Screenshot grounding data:
[Start of section]
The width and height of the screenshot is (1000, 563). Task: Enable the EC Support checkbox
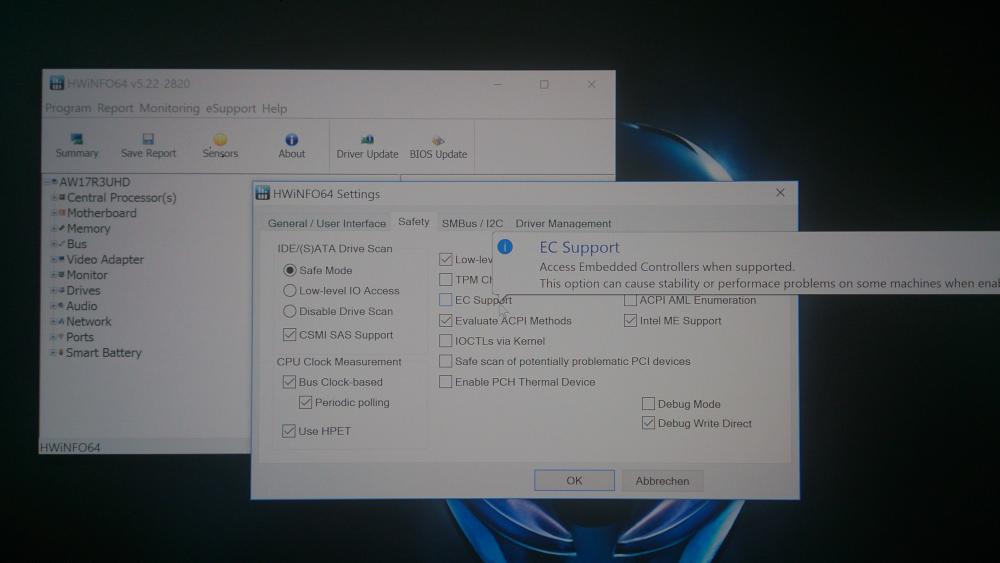(446, 300)
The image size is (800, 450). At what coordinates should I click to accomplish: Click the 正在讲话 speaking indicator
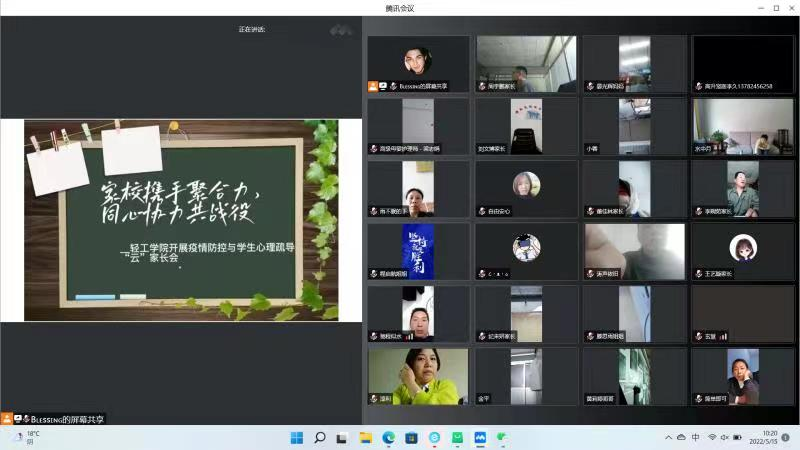pyautogui.click(x=252, y=29)
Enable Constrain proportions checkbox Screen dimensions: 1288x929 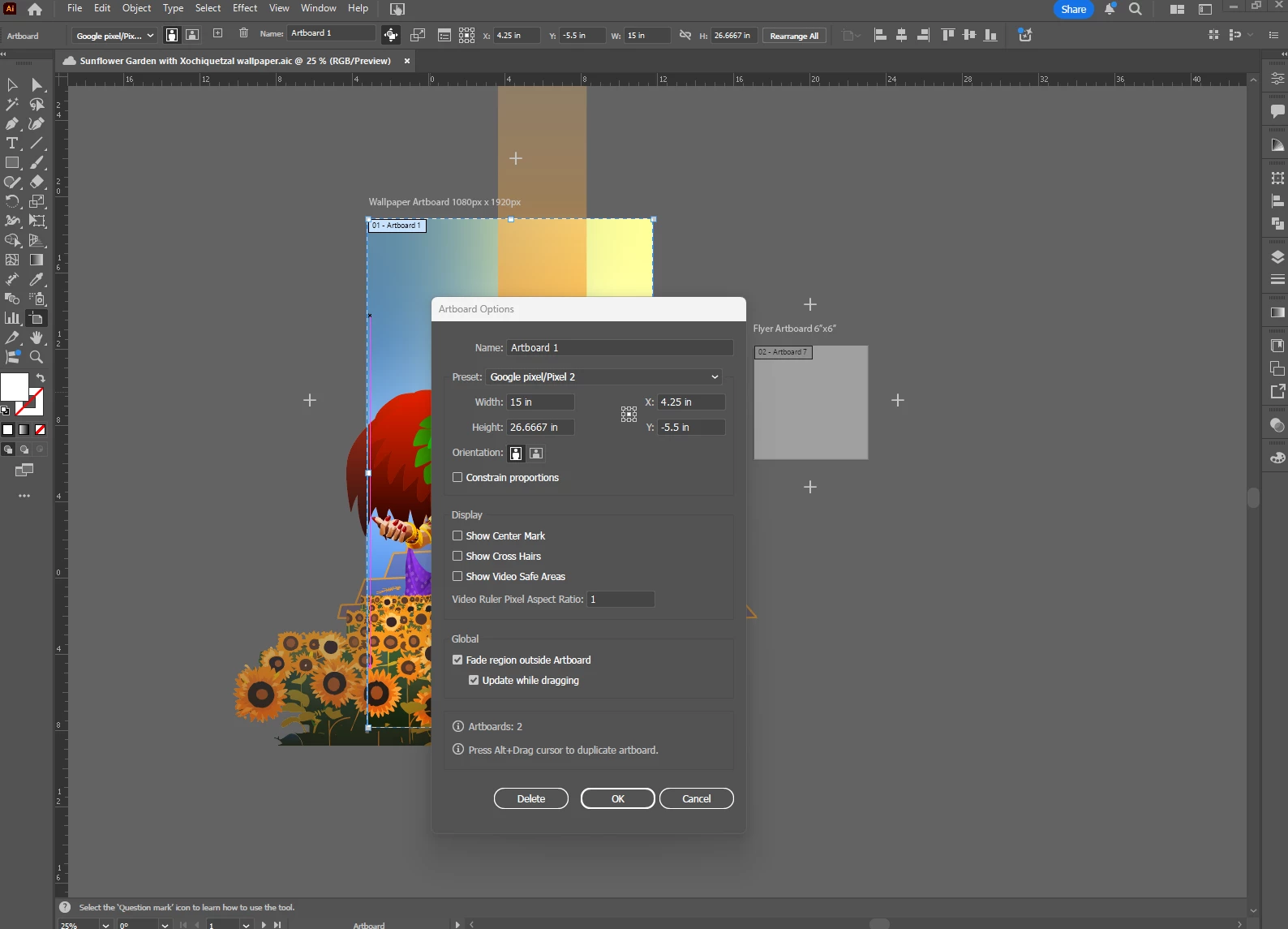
[End of section]
*Problem statement*
Exact copy, no pictures: reproduce every record above.

*Response area*
The width and height of the screenshot is (1000, 563). Task: Enable the EC Support checkbox
(446, 300)
The image size is (800, 450). At what coordinates should I click to accomplish: Click the 正在讲话 speaking indicator
pyautogui.click(x=252, y=29)
Enable Constrain proportions checkbox Screen dimensions: 1288x929 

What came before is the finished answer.